Dataset entries:
%%
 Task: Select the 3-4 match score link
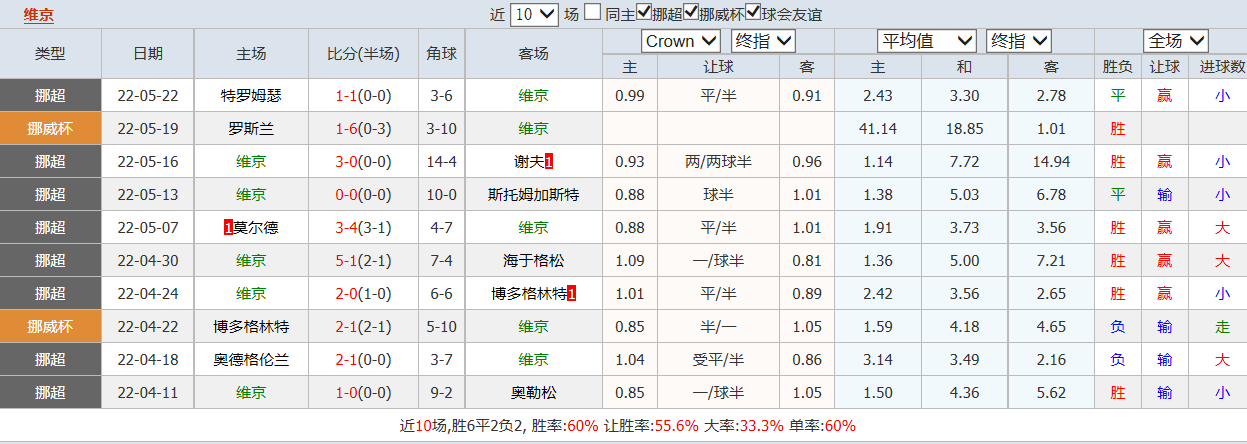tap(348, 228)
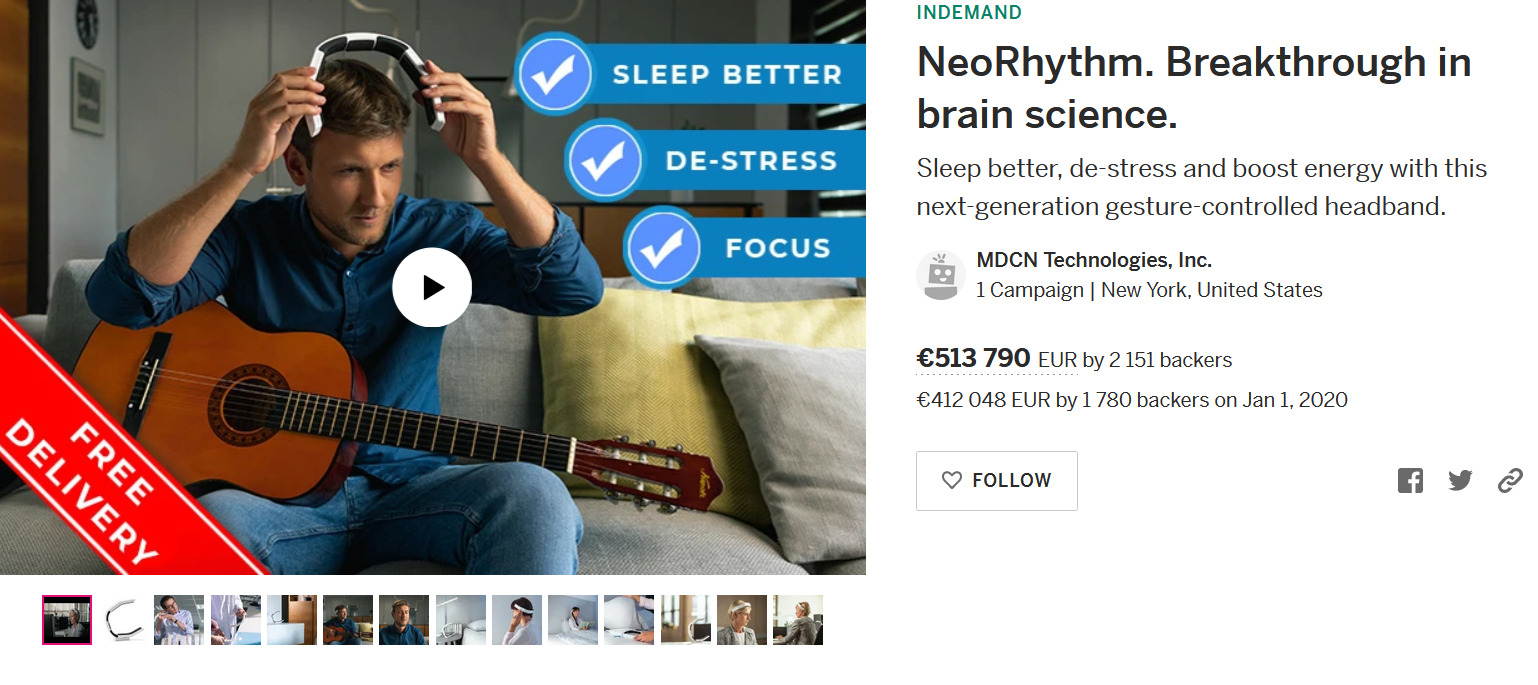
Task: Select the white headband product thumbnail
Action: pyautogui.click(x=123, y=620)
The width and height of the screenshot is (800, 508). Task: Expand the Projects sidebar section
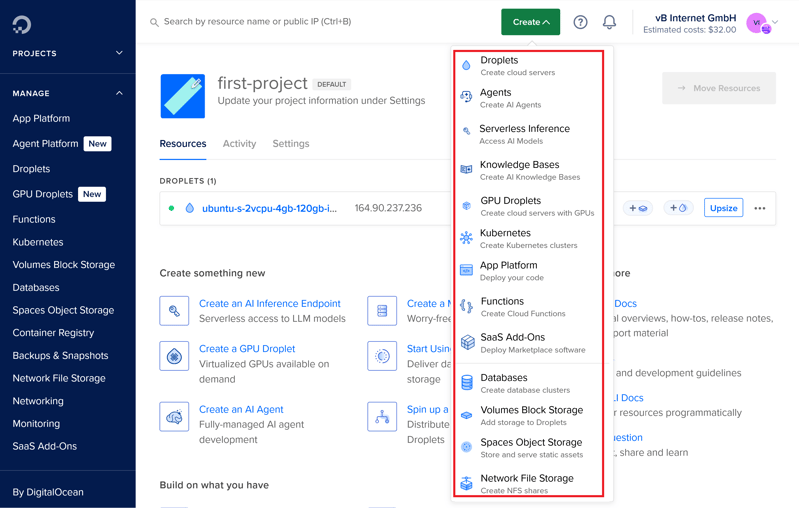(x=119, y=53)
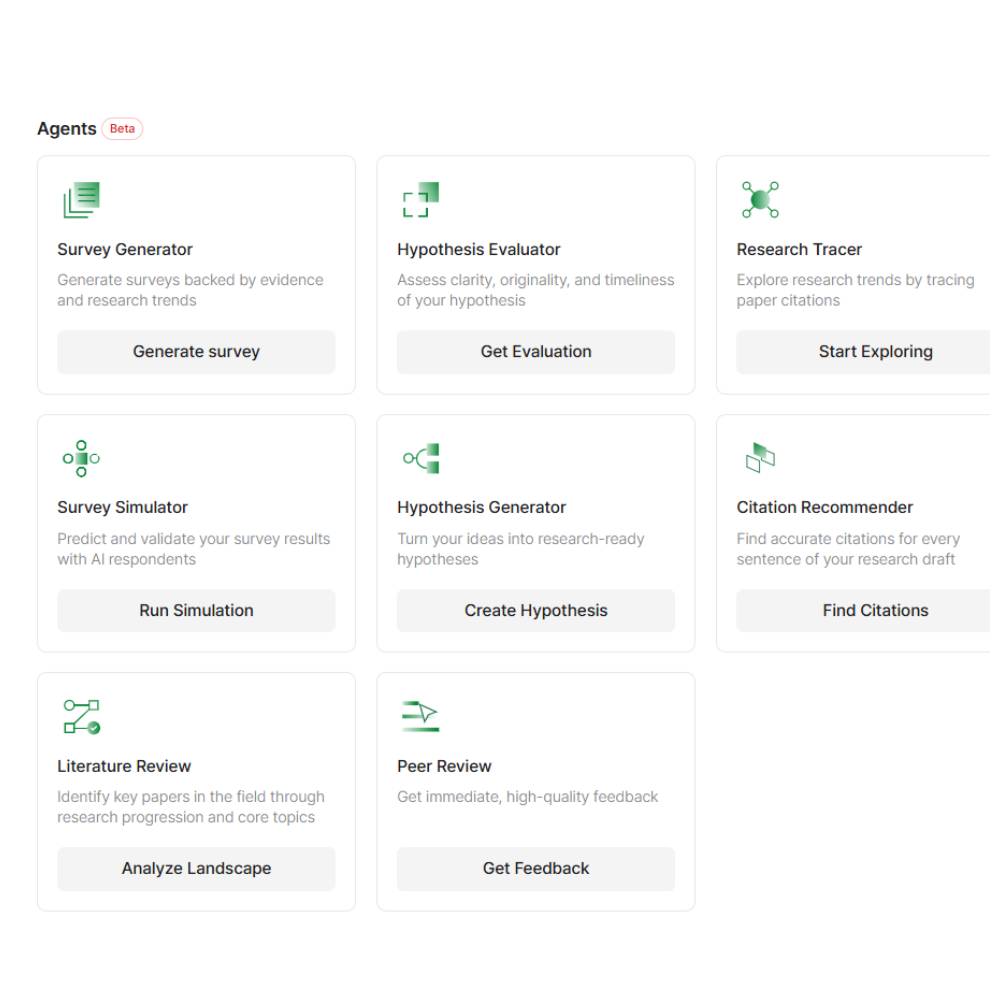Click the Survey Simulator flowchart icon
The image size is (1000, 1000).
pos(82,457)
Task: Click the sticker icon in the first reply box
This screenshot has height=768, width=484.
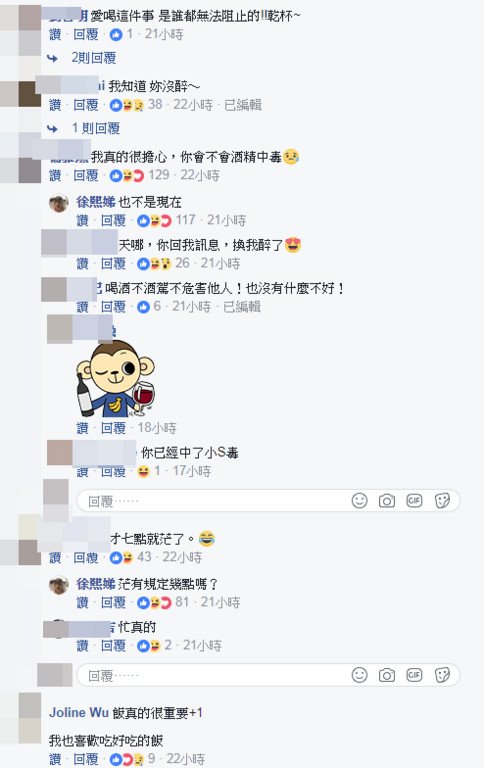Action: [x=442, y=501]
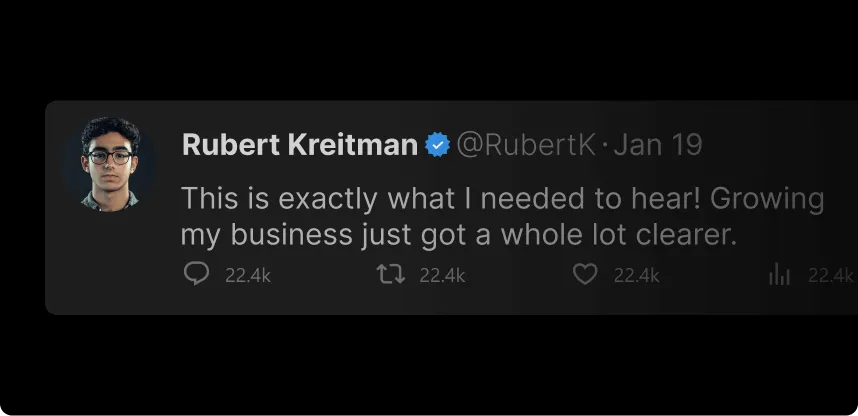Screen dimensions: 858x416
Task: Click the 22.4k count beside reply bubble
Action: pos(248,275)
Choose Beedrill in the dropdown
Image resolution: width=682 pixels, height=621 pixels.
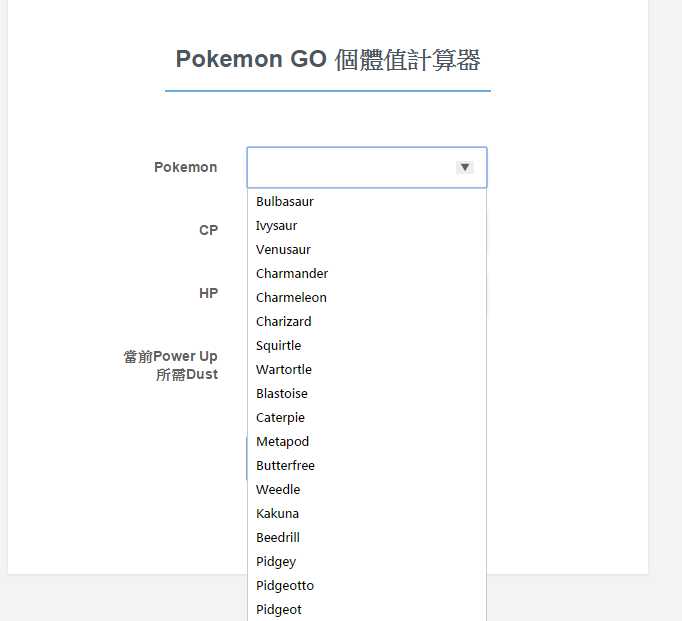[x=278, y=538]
%%
**ACTIVITY**: An exact reproduction of the data above is required, with every picture removed.

**ANSWER TO THE PROBLEM**:
 Task: Select the 3-4 match score link
tap(348, 228)
Task: Select the white headband product thumbnail
Action: pyautogui.click(x=123, y=620)
The width and height of the screenshot is (800, 508). Task: Expand the Projects sidebar section
(x=119, y=53)
Click the Survey Simulator flowchart icon
The image size is (1000, 1000).
pos(82,457)
Task: Click the sticker icon in the first reply box
This screenshot has height=768, width=484.
Action: [x=442, y=501]
Screen dimensions: 858x416
Task: Click the 22.4k count beside reply bubble
Action: pos(248,275)
Choose Beedrill in the dropdown
Image resolution: width=682 pixels, height=621 pixels.
[x=278, y=538]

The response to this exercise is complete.